- **Given text**
^^^^^^^^

However, it did trigger this error. I have a feeling a threshold or somesorts is not compatible with the latest DRAM. Should be an easy fix in an upstream step.

/opt/nesi/CS400_centos7_bdw/DRAM/1.3.5-Miniconda3/lib/python3.10/site-packages/mag_annotator/annotate_bins.py:603: UserWarning: No rRNAs were detected, no rrnas.tsv file will be created.
  warnings.warn('No rRNAs were detected, no rrnas.tsv file will be created.')
Traceback (most recent call last):
  File "/opt/nesi/CS400_centos7_bdw/DRAM/1.3.5-Miniconda3/lib/python3.10/site-packages/pandas/core/indexes/base.py", line 3621, in get_loc
    return self._engine.get_loc(casted_key)
  File "pandas/_libs/index.pyx", line 136, in pandas._libs.index.IndexEngine.get_loc
  File "pandas/_libs/index.pyx", line 163, in pandas._libs.index.IndexEngine.get_loc
  File "pandas/_libs/hashtable_class_helper.pxi", line 5198, in pandas._libs.hashtable.PyObjectHashTable.get_item
  File "pandas/_libs/hashtable_class_helper.pxi", line 5206, in pandas._libs.hashtable.PyObjectHashTable.get_item
KeyError: 'classification'

The above exception was the direct cause of the following exception:

Traceback (most recent call last):
  File "/opt/nesi/CS400_centos7_bdw/DRAM/1.3.5-Miniconda3/bin/DRAM.py", line 189, in <module>
    args.func(**args_dict)

^^^^^^^^

- **Work instruction 1**
Please print the stretch of the DRAM error report from "The above exception" through "args.func(**args_dict)".
- **Work instruction 2**
Answer these from the DRAM error report.
(a) Which version number of DRAM appears in the file paths?
(b) Which file does the warning say will not be created?
(c) What key is named in the KeyError?
- **Work instruction 3**
Pick up the DRAM error report after its last line and continue it.
The data is not needed for any of this work.

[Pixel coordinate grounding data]

^^^^^^^^

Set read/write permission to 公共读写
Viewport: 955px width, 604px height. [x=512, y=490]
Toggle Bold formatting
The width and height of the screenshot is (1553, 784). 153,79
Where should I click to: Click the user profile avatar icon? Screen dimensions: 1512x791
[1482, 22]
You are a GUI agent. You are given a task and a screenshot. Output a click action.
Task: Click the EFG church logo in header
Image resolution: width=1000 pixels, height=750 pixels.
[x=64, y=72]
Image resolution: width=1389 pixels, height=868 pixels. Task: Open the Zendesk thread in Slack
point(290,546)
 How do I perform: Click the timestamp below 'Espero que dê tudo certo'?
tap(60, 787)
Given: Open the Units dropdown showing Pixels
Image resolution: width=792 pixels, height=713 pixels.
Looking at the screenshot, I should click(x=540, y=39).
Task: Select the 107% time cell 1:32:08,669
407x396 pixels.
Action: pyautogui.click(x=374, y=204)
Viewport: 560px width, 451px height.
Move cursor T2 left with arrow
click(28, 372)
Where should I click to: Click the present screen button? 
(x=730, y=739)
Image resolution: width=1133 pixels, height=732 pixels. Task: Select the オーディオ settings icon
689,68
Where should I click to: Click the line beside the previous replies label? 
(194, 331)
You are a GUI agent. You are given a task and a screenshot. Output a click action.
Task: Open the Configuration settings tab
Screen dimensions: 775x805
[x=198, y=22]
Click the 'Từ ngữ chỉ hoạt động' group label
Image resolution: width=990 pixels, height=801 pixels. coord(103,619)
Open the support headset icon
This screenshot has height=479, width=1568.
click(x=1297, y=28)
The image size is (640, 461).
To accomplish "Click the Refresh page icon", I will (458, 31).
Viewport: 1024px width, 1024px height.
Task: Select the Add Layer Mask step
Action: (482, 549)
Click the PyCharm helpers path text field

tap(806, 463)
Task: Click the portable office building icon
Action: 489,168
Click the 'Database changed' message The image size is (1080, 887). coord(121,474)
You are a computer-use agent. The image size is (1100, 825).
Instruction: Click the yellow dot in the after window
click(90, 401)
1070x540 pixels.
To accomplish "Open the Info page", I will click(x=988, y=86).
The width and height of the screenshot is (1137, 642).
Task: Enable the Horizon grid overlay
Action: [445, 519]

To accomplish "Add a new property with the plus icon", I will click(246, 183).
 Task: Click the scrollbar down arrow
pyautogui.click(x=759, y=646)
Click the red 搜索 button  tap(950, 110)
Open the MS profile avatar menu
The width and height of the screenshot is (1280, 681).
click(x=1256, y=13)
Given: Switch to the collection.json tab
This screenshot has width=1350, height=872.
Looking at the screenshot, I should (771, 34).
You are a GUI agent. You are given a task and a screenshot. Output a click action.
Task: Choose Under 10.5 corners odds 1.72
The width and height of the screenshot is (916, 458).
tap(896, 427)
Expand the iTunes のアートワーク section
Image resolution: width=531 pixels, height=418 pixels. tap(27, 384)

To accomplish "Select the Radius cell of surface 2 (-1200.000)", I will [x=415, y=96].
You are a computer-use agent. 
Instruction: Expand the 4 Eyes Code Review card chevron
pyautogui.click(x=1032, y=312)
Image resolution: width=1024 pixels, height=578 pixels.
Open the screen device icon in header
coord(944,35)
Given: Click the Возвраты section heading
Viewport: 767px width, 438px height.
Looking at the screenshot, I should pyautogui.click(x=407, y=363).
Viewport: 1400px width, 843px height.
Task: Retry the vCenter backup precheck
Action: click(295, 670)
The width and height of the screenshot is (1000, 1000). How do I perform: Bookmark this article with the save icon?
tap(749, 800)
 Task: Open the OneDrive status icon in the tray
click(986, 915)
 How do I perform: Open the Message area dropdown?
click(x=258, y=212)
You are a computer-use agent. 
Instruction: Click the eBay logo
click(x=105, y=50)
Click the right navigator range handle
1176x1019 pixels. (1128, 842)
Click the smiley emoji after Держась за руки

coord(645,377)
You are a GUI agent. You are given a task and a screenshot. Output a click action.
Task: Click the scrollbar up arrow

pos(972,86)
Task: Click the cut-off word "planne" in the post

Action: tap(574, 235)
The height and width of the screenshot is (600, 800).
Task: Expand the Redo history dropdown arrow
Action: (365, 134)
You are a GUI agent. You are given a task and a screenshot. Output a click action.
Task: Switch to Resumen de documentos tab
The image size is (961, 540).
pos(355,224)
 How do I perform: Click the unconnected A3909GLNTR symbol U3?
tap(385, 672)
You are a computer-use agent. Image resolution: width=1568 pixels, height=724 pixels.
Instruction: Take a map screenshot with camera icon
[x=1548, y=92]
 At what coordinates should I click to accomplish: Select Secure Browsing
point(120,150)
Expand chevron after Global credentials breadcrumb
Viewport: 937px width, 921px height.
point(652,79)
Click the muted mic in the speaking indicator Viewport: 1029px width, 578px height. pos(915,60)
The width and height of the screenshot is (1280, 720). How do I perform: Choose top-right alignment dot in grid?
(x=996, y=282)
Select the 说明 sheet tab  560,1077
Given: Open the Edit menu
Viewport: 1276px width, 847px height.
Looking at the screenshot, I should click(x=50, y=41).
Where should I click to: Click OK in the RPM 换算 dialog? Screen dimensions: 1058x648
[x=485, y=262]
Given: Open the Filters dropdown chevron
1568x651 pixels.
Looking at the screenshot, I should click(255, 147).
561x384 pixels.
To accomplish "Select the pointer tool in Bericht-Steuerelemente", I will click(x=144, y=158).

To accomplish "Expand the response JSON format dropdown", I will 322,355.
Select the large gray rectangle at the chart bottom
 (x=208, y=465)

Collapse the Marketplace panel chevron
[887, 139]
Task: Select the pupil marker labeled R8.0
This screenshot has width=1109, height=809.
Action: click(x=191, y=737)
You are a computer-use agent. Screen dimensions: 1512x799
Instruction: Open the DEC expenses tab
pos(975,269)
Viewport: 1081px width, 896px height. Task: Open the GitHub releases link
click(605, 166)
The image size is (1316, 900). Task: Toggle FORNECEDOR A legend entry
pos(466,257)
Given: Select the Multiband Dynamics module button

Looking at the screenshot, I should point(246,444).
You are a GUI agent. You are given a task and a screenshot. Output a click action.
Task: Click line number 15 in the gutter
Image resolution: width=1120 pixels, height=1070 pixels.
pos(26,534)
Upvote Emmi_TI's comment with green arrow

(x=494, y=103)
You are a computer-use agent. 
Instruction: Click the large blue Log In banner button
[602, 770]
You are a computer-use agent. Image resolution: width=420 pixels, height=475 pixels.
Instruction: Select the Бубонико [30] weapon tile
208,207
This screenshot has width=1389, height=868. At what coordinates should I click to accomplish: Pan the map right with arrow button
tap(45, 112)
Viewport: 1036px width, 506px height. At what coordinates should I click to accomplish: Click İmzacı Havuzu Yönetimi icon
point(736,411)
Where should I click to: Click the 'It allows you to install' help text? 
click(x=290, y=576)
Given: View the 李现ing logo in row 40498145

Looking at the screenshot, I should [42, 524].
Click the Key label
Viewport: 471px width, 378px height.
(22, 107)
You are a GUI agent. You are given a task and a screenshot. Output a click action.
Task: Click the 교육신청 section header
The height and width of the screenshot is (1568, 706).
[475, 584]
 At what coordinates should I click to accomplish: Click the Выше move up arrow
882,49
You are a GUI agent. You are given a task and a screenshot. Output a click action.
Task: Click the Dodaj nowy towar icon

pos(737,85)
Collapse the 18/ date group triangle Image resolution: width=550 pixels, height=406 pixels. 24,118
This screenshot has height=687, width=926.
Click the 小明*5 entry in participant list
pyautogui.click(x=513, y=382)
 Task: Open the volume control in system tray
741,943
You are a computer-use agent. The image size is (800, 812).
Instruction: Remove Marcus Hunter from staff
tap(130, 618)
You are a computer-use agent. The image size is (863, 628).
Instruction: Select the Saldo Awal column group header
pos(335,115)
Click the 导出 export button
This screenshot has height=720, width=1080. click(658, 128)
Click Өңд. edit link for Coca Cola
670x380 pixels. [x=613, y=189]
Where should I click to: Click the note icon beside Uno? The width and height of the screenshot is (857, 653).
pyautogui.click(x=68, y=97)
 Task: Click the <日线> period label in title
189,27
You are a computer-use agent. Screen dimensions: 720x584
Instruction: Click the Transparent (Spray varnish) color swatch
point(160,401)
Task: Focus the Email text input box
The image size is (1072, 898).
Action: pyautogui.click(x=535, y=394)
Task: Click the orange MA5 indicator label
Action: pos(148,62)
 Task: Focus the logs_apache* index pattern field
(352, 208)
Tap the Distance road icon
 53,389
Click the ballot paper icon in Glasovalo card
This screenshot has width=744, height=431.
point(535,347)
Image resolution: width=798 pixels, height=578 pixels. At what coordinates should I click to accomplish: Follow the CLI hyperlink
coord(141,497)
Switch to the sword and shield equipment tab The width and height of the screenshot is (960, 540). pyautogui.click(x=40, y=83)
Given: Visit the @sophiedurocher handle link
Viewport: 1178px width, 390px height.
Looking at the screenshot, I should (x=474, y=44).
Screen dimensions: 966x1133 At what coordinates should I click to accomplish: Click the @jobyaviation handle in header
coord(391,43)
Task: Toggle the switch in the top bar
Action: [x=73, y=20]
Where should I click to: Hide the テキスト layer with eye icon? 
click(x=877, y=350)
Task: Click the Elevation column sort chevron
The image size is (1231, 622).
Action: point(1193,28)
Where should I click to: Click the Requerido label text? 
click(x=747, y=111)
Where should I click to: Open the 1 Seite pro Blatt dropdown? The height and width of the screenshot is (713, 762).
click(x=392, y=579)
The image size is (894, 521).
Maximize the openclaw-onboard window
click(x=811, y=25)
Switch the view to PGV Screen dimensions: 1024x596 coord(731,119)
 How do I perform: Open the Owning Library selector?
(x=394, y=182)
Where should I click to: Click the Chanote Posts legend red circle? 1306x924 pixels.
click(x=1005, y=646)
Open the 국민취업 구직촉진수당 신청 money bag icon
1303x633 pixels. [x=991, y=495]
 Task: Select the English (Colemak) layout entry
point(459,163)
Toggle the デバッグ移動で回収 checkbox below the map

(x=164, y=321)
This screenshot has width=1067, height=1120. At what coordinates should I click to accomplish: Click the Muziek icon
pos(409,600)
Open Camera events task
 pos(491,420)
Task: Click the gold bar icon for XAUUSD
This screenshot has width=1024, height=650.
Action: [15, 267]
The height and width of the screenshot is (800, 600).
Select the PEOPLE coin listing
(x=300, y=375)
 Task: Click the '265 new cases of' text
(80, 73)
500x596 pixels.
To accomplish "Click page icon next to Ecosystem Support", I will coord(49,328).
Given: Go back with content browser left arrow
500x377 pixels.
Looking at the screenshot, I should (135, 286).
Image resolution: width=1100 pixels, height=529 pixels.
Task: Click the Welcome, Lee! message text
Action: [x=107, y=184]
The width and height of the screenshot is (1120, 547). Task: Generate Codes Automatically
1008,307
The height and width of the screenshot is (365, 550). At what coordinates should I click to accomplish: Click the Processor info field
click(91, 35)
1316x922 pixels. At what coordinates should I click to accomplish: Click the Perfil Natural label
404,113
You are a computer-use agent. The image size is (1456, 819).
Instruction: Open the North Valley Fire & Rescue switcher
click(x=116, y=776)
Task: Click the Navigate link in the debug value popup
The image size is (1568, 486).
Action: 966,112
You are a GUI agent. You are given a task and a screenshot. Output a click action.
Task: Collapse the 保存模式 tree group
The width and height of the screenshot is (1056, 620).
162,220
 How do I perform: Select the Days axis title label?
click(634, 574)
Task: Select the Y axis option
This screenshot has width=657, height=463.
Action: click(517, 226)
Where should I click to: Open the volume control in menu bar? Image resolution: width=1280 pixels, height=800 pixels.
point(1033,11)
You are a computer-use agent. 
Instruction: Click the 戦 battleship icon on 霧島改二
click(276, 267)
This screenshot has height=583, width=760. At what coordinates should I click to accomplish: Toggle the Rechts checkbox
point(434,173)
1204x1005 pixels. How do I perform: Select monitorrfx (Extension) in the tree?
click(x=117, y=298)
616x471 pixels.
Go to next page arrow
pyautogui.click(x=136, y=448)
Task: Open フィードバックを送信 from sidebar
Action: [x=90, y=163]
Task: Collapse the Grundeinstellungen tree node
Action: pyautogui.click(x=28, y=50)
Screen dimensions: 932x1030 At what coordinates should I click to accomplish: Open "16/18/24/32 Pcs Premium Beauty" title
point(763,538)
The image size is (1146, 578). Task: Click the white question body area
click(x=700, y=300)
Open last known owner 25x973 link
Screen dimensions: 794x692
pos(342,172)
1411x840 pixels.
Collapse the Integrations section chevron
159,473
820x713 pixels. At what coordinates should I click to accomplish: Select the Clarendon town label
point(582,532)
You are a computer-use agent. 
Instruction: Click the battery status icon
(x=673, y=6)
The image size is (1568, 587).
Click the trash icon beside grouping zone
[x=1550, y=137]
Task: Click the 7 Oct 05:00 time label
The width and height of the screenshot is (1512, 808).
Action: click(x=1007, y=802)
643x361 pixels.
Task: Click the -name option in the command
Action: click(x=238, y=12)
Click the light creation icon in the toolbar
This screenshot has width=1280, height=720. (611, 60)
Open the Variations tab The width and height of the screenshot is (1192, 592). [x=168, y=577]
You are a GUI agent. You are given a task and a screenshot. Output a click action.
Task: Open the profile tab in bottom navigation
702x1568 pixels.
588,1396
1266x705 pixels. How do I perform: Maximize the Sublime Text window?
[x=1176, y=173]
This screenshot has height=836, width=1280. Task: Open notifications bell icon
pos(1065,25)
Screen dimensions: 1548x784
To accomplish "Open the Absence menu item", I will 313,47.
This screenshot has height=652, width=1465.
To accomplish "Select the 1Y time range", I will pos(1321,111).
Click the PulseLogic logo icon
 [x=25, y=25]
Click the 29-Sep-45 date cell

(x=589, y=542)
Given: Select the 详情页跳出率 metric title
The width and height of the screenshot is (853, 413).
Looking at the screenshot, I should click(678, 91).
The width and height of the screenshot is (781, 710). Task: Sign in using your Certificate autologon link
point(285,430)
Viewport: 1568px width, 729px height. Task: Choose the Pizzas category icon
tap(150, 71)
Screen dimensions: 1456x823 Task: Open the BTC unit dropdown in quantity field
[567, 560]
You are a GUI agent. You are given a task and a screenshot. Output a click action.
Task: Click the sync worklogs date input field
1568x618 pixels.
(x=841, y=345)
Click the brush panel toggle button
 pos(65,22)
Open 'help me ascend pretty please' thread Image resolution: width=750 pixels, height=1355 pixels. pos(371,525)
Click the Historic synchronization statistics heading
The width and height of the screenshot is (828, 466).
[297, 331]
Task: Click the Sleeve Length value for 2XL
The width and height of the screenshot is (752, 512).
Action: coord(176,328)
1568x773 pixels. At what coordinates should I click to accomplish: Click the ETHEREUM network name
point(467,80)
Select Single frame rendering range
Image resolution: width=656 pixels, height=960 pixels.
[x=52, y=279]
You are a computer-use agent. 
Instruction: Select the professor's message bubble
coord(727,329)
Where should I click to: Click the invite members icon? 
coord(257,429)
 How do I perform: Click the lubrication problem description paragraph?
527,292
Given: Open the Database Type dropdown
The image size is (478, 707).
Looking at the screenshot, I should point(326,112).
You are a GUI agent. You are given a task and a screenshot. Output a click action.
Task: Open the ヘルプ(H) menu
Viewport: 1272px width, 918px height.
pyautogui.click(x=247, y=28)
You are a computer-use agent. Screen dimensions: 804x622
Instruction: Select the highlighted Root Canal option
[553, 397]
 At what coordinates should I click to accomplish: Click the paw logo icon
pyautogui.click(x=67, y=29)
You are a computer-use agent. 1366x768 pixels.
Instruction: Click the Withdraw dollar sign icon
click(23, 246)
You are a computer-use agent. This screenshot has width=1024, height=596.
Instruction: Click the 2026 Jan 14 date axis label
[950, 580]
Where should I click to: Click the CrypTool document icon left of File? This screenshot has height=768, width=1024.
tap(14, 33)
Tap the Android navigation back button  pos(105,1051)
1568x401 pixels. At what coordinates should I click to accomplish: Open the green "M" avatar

^^^^^^^^

- **Exercise response 1**
The above exception was the direct cause of the following exception:

Traceback (most recent call last):
  File "/opt/nesi/CS400_centos7_bdw/DRAM/1.3.5-Miniconda3/bin/DRAM.py", line 189, in <module>
    args.func(**args_dict)

- **Exercise response 2**
(a) 1.3.5
(b) rrnas.tsv
(c) 'classification'

- **Exercise response 3**
  File "/opt/nesi/CS400_centos7_bdw/DRAM/1.3.5-Miniconda3/lib/python3.10/site-packages/mag_annotator/annotate_bins.py", line 1040, in annotate_bins_cmd
    annotate_bins(list(set(fasta_locs)), output_dir, min_contig_size, prodigal_mode, trans_table, bit_score_threshold,
  File "/opt/nesi/CS400_centos7_bdw/DRAM/1.3.5-Miniconda3/lib/python3.10/site-packages/mag_annotator/annotate_bins.py", line 1092, in annotate_bins
    taxonomy.append(gtdb_taxonomy.loc[i, 'classification'])
  File "/opt/nesi/CS400_centos7_bdw/DRAM/1.3.5-Miniconda3/lib/python3.10/site-packages/pandas/core/indexing.py", line 960, in __getitem__
    return self.obj._get_value(*key, takeable=self._takeable)
  File "/opt/nesi/CS400_centos7_bdw/DRAM/1.3.5-Miniconda3/lib/python3.10/site-packages/pandas/core/frame.py", line 3615, in _get_value
    series = self._get_item_cache(col)
  File "/opt/nesi/CS400_centos7_bdw/DRAM/1.3.5-Miniconda3/lib/python3.10/site-packages/pandas/core/frame.py", line 3931, in _get_item_cache
    loc = self.columns.get_loc(item)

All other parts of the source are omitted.